Texas Hippie Coalition (sometimes stylized THC) is an American heavy metal band from Denison, Texas.

History 
The band was formed in Denison, Texas by Big Dad Ritch, along with his friend John Exall and other friends. Several lineup changes occurred before, Rollin, with producer Dave Prater. Rollin arrived on July 6, 2010, which was their first national release.

In early 2012 the group began working with producer Bob Marlette. Their first single "Turn It Up" was released in June of that same year. Peacemaker was released on August 14, 2012, and was ranked 20 on Billboard Hard Rock Albums.
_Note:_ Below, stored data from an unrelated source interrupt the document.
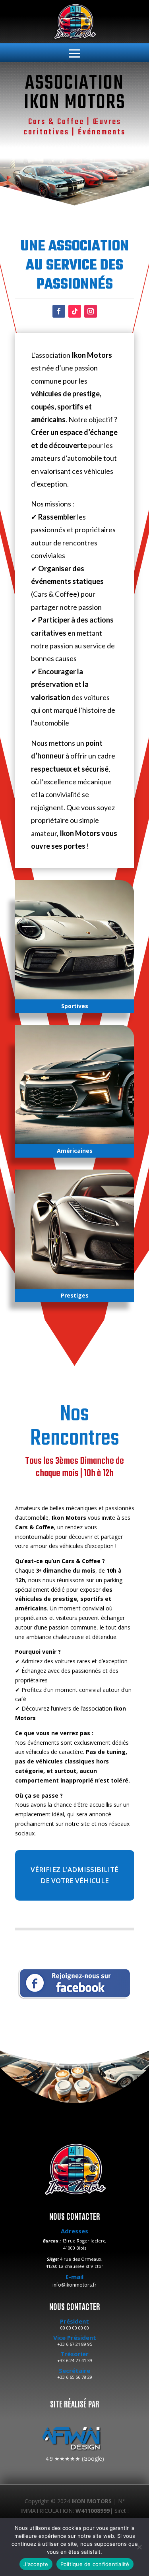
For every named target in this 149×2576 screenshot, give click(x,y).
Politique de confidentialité (95, 2564)
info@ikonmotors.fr (74, 2284)
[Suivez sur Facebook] (58, 311)
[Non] (139, 2547)
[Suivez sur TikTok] (74, 311)
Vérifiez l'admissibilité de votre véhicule (74, 1875)
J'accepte (35, 2564)
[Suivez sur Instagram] (90, 311)
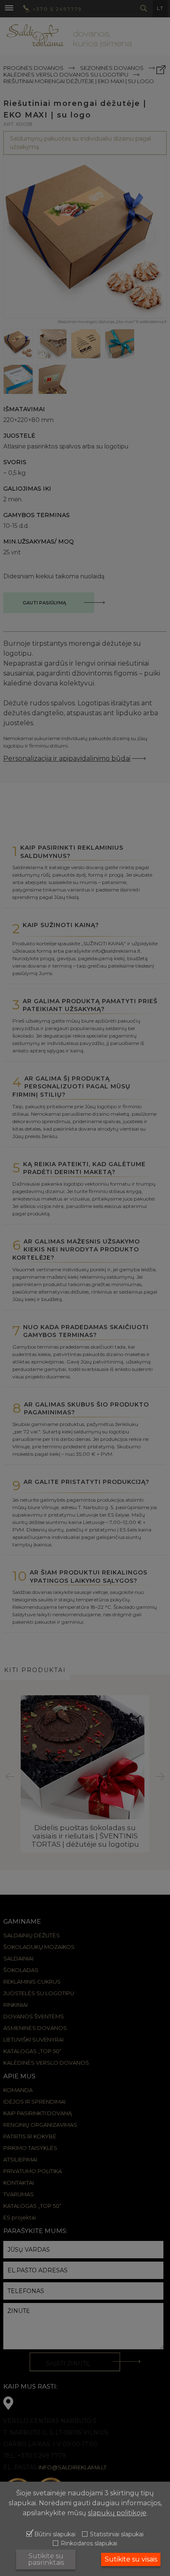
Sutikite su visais (131, 2559)
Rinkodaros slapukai (89, 2543)
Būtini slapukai (55, 2534)
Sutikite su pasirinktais (46, 2559)
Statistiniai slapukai (117, 2534)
In February 2014, it was announced that Ride On, the fourth studio album from the quartet is expected to be released October 7, 2014. The record was produced by Skidd Mills, known for working with Saving Abel, Sick Puppies and others, at Sound Kitchen Studios. "Ride On" has been described by the band as, "the next level," "a little more raw, a little grittier," and "our way of letting everybody know that rock 'n' roll ain't dead."

During that same year, the ensemble also performed at Rocklahoma and Rock on the Range in May in addition to Mayhem Festival in the summer of 2014.
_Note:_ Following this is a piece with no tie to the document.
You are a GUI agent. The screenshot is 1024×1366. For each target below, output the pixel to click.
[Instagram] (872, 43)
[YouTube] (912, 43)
On February 23, 2016, the ensemble announced that their fifth studio album, Dark Side of Black, would be released on April 22, 2016. In April and May 2016, the band is scheduled to tour in support of this work, which includes performances at Rock on the Range, Rocklahoma and River City Rockfest.

In June 2016, the band announced the addition of guitarist Nevada Romo.

In August 2017, Ritch announced that the ensemble plans to release their sixth studio album in 2018. On January 12, 2018, Exall announced that he and the band had parted ways, leaving Ritch as the sole original band member.  In early 2018, Larado Romo, brother of guitarist Nevada Romo, joined the ensemble on bass guitar.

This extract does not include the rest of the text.